To do:
Which lines run from the one containing "Click the clock" to the end of the entries below? Retype exactly those, both ends included.

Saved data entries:
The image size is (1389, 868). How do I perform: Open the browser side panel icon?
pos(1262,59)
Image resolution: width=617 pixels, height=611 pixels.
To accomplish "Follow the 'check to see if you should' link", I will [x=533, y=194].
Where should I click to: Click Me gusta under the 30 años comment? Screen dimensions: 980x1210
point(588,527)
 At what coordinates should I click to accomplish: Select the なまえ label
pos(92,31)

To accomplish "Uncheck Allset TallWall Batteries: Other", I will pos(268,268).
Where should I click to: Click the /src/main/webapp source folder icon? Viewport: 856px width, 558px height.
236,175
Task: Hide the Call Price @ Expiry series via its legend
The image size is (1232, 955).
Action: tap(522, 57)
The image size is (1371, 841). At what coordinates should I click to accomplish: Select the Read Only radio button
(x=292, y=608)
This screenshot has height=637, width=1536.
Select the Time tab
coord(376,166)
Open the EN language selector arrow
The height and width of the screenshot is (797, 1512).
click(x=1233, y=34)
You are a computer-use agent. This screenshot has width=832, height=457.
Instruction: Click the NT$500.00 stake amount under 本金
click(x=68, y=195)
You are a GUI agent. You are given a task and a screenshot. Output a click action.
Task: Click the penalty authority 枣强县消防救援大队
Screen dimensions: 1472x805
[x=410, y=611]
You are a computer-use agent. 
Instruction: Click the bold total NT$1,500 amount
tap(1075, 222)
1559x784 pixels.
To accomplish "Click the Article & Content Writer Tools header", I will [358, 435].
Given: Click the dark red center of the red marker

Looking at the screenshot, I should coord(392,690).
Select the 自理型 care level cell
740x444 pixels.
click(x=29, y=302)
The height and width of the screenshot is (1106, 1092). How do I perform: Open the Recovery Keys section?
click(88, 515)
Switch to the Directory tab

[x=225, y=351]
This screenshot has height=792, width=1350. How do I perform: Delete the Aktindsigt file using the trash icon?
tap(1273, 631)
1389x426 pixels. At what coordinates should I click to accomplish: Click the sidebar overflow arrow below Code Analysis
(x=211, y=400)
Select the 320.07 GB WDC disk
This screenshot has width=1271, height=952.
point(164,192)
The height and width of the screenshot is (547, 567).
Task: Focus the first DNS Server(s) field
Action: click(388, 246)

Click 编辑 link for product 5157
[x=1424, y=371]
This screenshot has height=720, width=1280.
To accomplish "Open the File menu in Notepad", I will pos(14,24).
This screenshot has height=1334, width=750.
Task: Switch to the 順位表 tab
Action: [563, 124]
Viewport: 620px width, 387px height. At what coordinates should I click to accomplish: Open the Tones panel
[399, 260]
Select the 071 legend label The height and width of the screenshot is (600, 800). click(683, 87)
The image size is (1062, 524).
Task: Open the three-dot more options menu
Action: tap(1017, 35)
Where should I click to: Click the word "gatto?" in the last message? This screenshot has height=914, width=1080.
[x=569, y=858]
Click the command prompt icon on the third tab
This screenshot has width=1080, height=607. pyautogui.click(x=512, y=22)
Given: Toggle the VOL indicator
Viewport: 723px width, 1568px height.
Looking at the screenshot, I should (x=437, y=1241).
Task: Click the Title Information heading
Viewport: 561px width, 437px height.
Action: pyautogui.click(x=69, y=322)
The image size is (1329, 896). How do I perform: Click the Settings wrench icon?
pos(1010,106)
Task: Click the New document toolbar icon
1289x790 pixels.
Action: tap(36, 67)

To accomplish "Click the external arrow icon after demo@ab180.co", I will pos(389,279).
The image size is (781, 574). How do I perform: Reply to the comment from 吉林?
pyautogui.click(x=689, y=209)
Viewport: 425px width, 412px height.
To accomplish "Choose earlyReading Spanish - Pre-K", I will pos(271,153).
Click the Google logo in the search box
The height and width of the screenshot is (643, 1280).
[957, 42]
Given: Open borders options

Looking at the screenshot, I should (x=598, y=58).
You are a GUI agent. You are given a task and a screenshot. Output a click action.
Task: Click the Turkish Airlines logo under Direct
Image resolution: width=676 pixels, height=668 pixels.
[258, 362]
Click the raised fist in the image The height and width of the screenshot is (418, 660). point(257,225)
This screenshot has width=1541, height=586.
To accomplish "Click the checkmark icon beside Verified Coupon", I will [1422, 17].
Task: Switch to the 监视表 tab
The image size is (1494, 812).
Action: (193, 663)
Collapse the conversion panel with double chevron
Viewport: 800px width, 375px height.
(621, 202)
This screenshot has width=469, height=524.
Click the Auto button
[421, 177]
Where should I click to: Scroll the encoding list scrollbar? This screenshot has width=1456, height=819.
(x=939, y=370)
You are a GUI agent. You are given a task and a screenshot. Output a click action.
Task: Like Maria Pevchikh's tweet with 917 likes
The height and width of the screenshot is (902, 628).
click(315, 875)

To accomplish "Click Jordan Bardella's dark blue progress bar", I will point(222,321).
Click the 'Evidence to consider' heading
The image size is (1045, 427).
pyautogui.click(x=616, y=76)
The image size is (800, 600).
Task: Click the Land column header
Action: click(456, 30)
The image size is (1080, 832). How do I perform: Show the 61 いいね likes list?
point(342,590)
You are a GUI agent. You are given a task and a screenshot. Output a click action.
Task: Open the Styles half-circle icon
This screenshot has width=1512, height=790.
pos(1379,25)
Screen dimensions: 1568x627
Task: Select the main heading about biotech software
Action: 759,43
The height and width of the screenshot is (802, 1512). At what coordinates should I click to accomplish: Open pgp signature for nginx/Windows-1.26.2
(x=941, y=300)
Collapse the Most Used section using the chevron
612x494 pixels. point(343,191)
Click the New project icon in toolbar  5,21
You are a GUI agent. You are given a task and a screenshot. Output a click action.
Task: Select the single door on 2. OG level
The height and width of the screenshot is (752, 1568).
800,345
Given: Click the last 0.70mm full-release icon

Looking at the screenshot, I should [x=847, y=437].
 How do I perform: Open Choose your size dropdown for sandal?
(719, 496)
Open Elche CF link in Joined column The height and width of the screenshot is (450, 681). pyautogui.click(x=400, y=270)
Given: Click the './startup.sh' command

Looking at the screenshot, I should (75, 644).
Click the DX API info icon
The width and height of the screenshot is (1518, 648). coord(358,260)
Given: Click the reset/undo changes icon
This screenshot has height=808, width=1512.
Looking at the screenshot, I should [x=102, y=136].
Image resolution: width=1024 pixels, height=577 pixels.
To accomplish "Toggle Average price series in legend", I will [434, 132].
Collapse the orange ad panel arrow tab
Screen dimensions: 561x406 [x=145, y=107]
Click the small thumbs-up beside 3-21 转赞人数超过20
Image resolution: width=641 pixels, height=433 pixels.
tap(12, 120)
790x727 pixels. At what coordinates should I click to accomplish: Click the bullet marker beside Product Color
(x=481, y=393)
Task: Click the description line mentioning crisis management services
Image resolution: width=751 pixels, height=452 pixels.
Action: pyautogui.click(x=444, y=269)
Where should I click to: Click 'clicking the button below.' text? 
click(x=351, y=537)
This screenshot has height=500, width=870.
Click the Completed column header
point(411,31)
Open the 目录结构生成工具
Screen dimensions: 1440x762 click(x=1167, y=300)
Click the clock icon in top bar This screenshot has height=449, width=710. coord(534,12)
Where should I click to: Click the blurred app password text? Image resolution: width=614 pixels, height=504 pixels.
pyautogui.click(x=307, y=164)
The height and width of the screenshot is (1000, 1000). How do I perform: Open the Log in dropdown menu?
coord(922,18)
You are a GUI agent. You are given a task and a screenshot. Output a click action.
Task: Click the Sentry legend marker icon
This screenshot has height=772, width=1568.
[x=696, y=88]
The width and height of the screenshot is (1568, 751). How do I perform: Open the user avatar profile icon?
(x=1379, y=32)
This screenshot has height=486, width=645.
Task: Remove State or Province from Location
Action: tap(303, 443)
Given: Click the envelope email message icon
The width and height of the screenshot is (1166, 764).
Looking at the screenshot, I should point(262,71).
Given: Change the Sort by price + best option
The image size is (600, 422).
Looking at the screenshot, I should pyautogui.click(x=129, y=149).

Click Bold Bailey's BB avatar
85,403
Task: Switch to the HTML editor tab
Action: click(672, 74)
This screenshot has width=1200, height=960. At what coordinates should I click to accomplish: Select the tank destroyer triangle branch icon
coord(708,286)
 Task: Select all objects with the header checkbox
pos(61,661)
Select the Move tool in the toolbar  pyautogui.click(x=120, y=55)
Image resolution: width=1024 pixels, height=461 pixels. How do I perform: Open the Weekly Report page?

Response to the task:
Click the clock icon in top bar This screenshot has height=449, width=710. coord(534,12)
Where should I click to: Click the blurred app password text? Image resolution: width=614 pixels, height=504 pixels.
pyautogui.click(x=307, y=164)
The height and width of the screenshot is (1000, 1000). How do I perform: Open the Log in dropdown menu?
coord(922,18)
You are a GUI agent. You are given a task and a screenshot. Output a click action.
Task: Click the Sentry legend marker icon
This screenshot has height=772, width=1568.
[x=696, y=88]
The width and height of the screenshot is (1568, 751). How do I perform: Open the user avatar profile icon?
(x=1379, y=32)
This screenshot has height=486, width=645.
Task: Remove State or Province from Location
Action: tap(303, 443)
Given: Click the envelope email message icon
The width and height of the screenshot is (1166, 764).
Looking at the screenshot, I should point(262,71).
Given: Change the Sort by price + best option
The image size is (600, 422).
Looking at the screenshot, I should pyautogui.click(x=129, y=149).

Click Bold Bailey's BB avatar
85,403
Task: Switch to the HTML editor tab
Action: click(672, 74)
This screenshot has width=1200, height=960. At what coordinates should I click to accomplish: Select the tank destroyer triangle branch icon
coord(708,286)
 Task: Select all objects with the header checkbox
pos(61,661)
Select the Move tool in the toolbar  pyautogui.click(x=120, y=55)
Image resolution: width=1024 pixels, height=461 pixels. How do I perform: Open the Weekly Report page?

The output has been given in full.